**SELECTED PASSAGE:**
Complexity is simpler than you think
Kay Kendall and Glenn Bodinson, authors of Leading the Malcolm Baldrige Way, dismiss misconceptions regarding excellence models.
Kay Kendall and Glenn Bodinson, authors of Leading the Malcolm Baldrige Way, shatter myths about excellence models such as Baldrige and EFQM.
01 excellence models are too complicated
Quite the contrary. All these models do is provide a list of processes that successful organizations have and ask about your processes for accomplishing the same important actions. It is true that there has to be some complexity to any good management model because today’s businesses compete in a very complex and competitive environment. An excellence model that is relevant to today’s businesses will reflect that complexity. But complex should not be confused with complicated. Within complexity, we see important relationships and linkages.
The Baldrige Excellence Framework (and its related European model, EFQM) provides a holistic approach for leaders to view their organizations as a system rather than a collection of siloed departments or business units. Its non-prescriptive approach means that all existing quality initiatives, such as Lean or Six Sigma, can easily be integrated under the framework. The framework provides this non-prescriptive approach in two ways. First, it begins with an organizational profile; this sets the context for the organization. The questions in the profile provoke dialog among senior leaders to understand if they are on the same page regarding how the organization operates to drive its strategy. It takes a tacit agreement on what is most important to the organization and makes it explicit. Second, the framework is comprised of questions that ask senior leaders to consider how their organizations should do things rather than dictating a specific approach. This allows executives to use the approaches that align with their organizations’ vision, mission, and values. Nothing could be simpler than alignment and execution.
02 implementing an excellence model is too expensive
There is actually very little investment that needs to be made in implementing an excellence model beyond the education senior leaders and others will need to truly understand the framework. That can be obtained through books on the subject, related conferences, or experienced consultants. Another powerful way of learning the framework is by becoming an examiner for a Baldrigeor EFQM-based award program.
The more than 50 senior leaders from over 30 Baldrige or Baldrige-based award recipients we interviewed all told us how using the Baldrige Excellence Framework improved their organizations’ performance in tangible ways. Many cited the ROI that engaging their workforce provided—reduced turnover, higher productivity, and increased customer loyalty. Employee engagement also resulted in safer workplaces.

**SOURCE DATA:**
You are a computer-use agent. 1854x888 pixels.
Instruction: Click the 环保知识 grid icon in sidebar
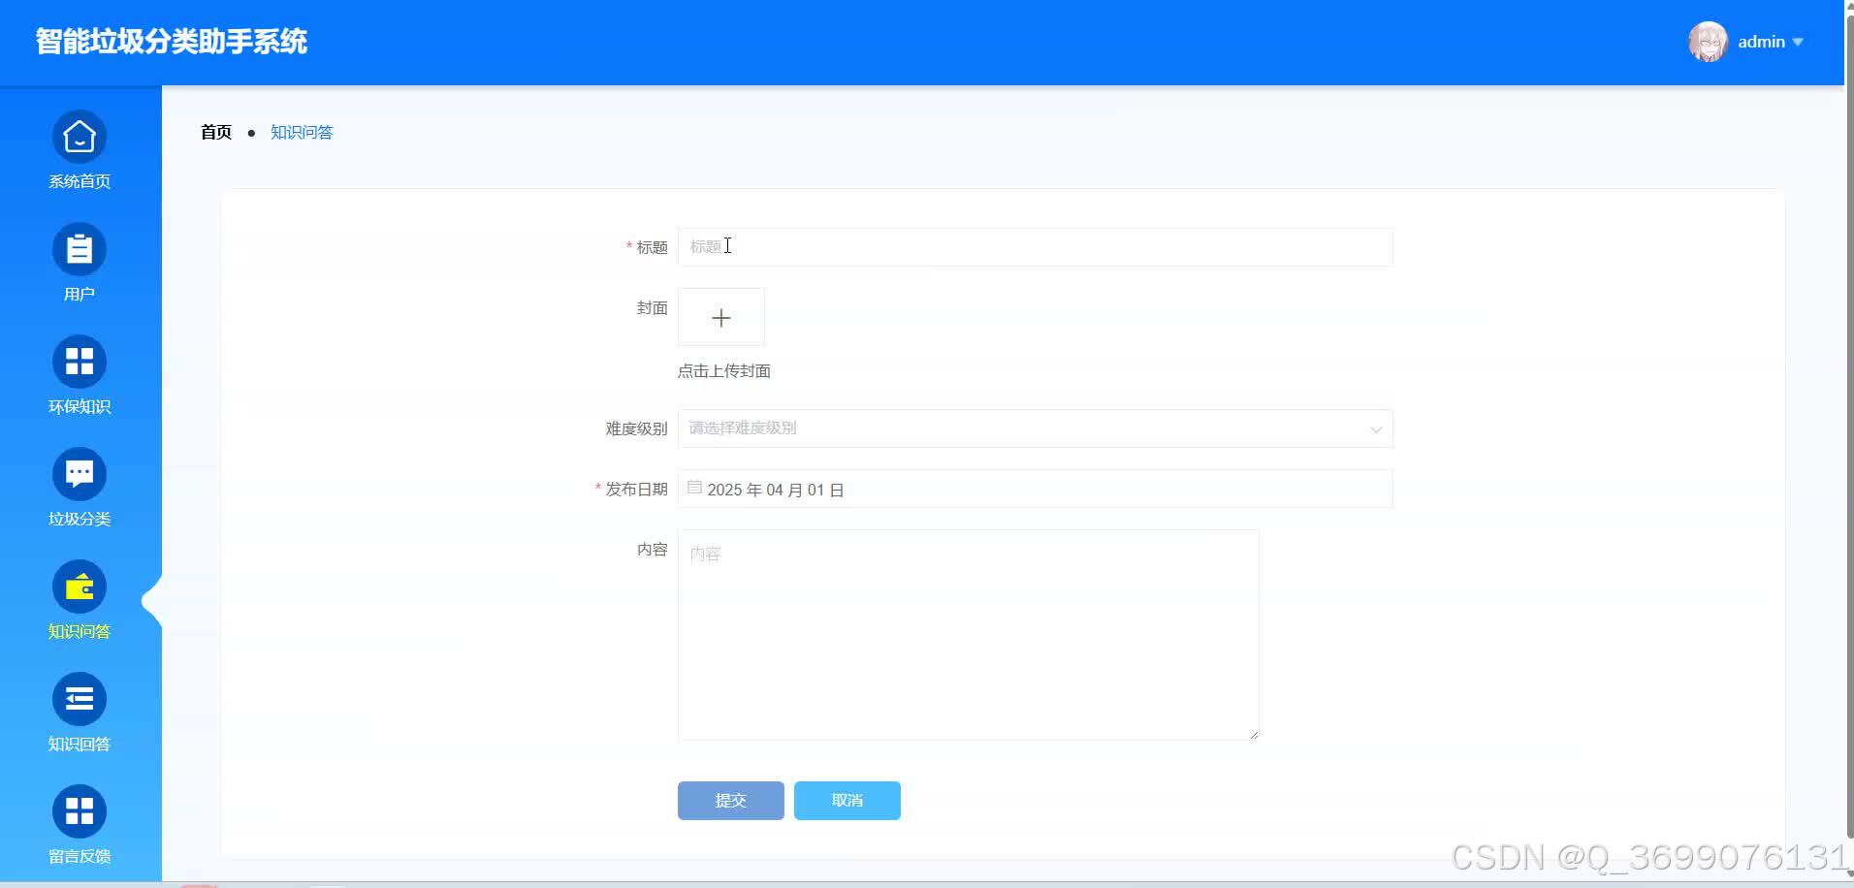[79, 361]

**DIRECTION 1:** Could you condense the paragraph in the excellence models article that begins "The more than 50 senior leaders" into a short bulleted list that keeps its main facts?
**DIRECTION 2:** Could you extract, word for word, the part of the excellence models article starting at "02 implementing an" and ending at "EFQM-based award program."?
The material above is separate from the excellence models article.

**WRITTEN ANSWER 1:**
- More than 50 senior leaders from over 30 Baldrige or Baldrige-based award recipients were interviewed. All of them said the Baldrige Excellence Framework improved their organizations' performance in tangible ways.
- Many cited the ROI from engaging their workforce: reduced turnover, higher productivity, and increased customer loyalty.
- Employee engagement also produced safer workplaces.

**WRITTEN ANSWER 2:**
02 implementing an excellence model is too expensive
There is actually very little investment that needs to be made in implementing an excellence model beyond the education senior leaders and others will need to truly understand the framework. That can be obtained through books on the subject, related conferences, or experienced consultants. Another powerful way of learning the framework is by becoming an examiner for a Baldrigeor EFQM-based award program.